=== RECORDS SHOWN ===

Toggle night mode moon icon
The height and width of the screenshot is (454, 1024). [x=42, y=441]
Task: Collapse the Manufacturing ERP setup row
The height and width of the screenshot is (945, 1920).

===
=== RECORDS SHOWN ===

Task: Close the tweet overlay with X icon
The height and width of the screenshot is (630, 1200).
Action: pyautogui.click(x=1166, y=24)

===

[TASK DETAILS]
After locating the line holding "Task: Collapse the" above, output exactly that line and every line after it through the line holding "The height and width of the screenshot is (945, 1920).". Include nothing else.

[RESPONSE BELOW]
Task: Collapse the Manufacturing ERP setup row
The height and width of the screenshot is (945, 1920).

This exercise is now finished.